In the article on small electric trucks, rewrite the stretch from "There are three" through "be Big McLargeHuge.", changing "Big McLargeHuge" to "enormous".

Text section

---------------

A couple weeks ago, Alpha Motor Company announced the Wolf+, an extended cab version of its Wolf EV truck. It appears to all be CGI at this point, but the appearance and specs it is promising look like a serious entrant into the EV market. What most sets these trucks aside, though, is that they’re similar in size to the small trucks that were sold until the 90s. In a world where trucks are getting bigger and bigger, these small and efficient trucks stand out from the pack.

It’s Not Your Imagination. US Trucks Really Are Growing.

This video from Donut Media really covers the issue well if you’re a video person:

There are three fundamental forces at work in the industry here: Demand for larger vehicles, space for safety features, and that larger vehicles are subject to less strict fuel economy standards. Consumer demand for larger vehicles is a big one. Americans have always liked larger vehicles, and that trend continues. I’ve seen people go for small crossovers over a sedan, even when the crossover has less interior and cargo room (good example: Nissan LEAF vs Nissan Kicks). They go for the crossover because it looks bigger. They want their truck to be Big McLargeHuge.

There’s also the issue of space for sensors, airbags, clearance for airbags, crumple zones, and more. A bigger car can fit all of that in, while smaller cars just can’t. People tend to take safety ratings very seriously, so manufacturers are going to do what it takes to physically get there.

Finally, there’s the EPA’s “footprint” rule. Basically, you take the distance from rear axle to front axle and multiply that by the vehicle’s width. That gives, in square feet, the vehicle’s footprint. Vehicles with a high footprint get a discount on the gas mileage requirements they must meet, while small vehicles must be the most efficient. This gives manufacturers a financial incentive to make vehicles bigger.

Demand For Small Trucks Still Exists
This situation has left many car and truck enthusiasts wondering if any manufacturer would start selling small trucks again, but we seem to be a minority that the big automakers won’t cater to. Even Tesla’s first truck is going to be quite large.

With this niche market left largely unserved, enthusiasts are converting coupes and sedans into utes, or small car-based pickups like the El Camino of old. Some of them use kits, while others do custom builds. Within the Tesla community, the best example of this would probably be Simone Giertz’s “Truckla.”

With people willing to go through all this trouble just to get a small truck, there’s clearly a fair amount of demand for such a thing. Even with an efficient and clean electric drivetrain, some people just prefer the feel of a smaller vehicle, even for trucks. In the urban and suburban environment, there are also clear advantages in terms of parking and maneuvering for a smaller truck.

How Alpha Wants To Serve This Segment
The Wolf and Wolf+ electric trucks are a clear response to this. Not only are the vehicles smaller, but they’re also styled like an older small pickup truck, which will help them get a piece of the small truck nostalgia market. It looks a lot like the trucks we used to see so much on the road, like the Chevy S10, old Ford Ranger, Nissan, and Toyota. The round headlight metal surrounds add that much more to the effect.

---------------

Data shown
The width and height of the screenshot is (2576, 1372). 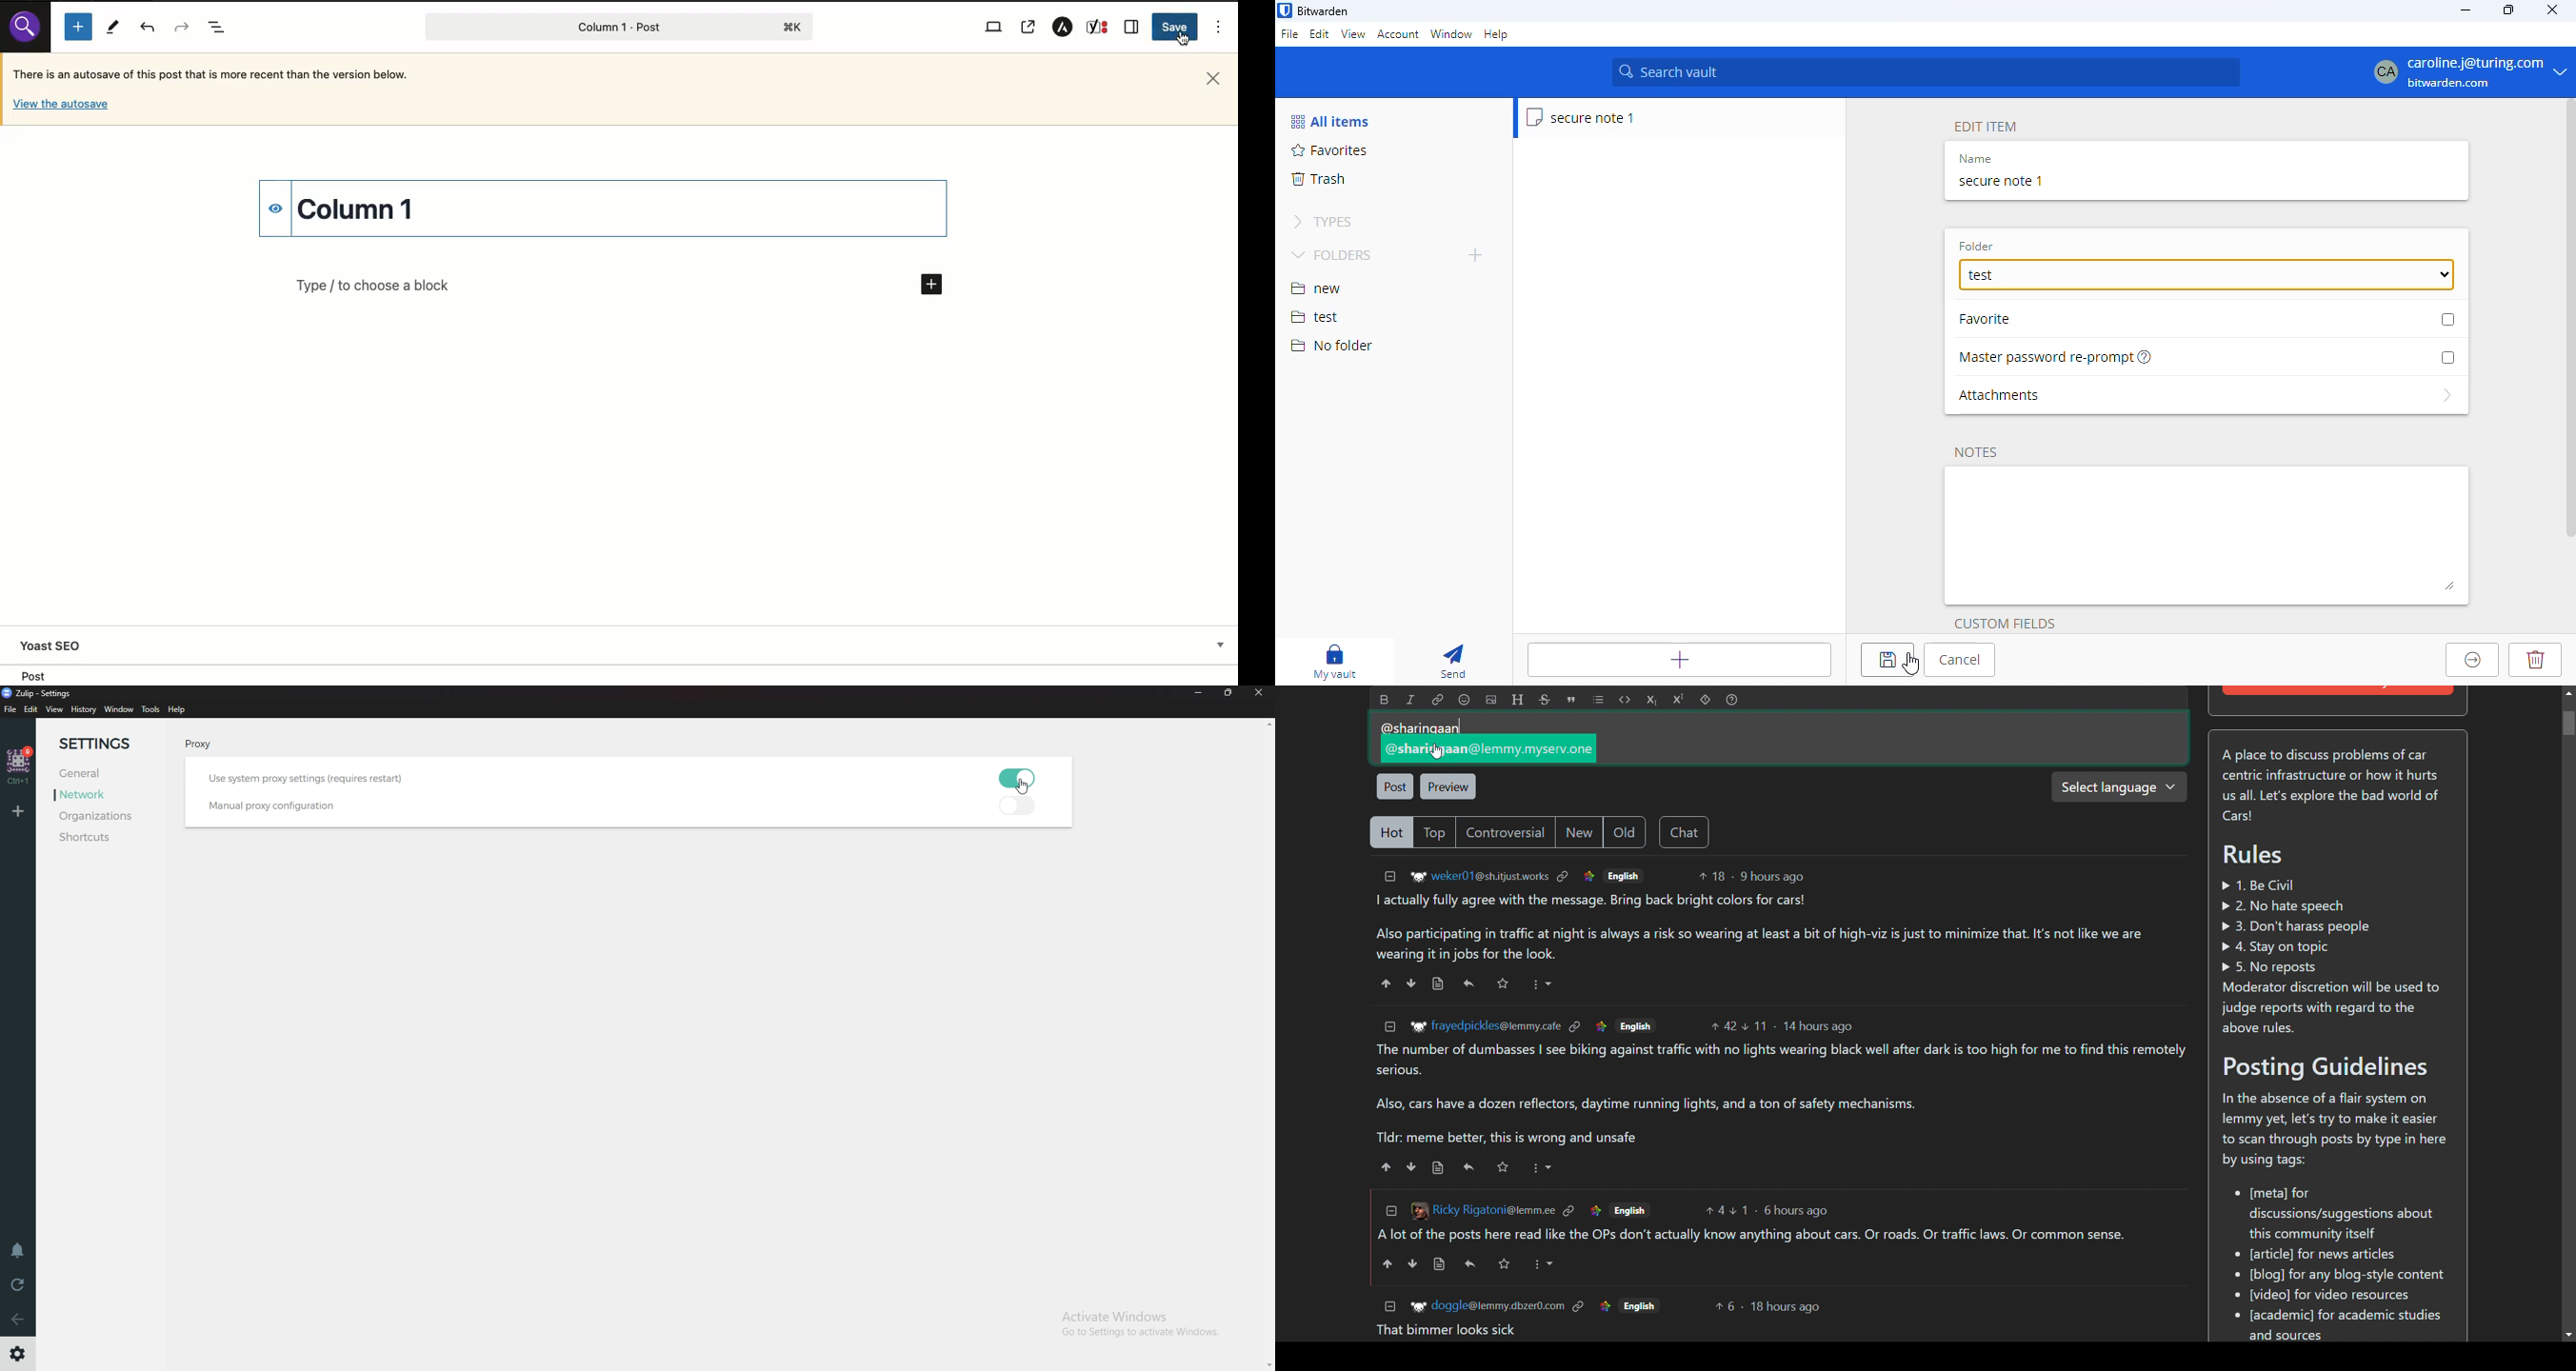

---------------

Worked answer
There are three fundamental forces at work in the industry here: Demand for larger vehicles, space for safety features, and that larger vehicles are subject to less strict fuel economy standards. Consumer demand for larger vehicles is a big one. Americans have always liked larger vehicles, and that trend continues. I’ve seen people go for small crossovers over a sedan, even when the crossover has less interior and cargo room (good example: Nissan LEAF vs Nissan Kicks). They go for the crossover because it looks bigger. They want their truck to be enormous.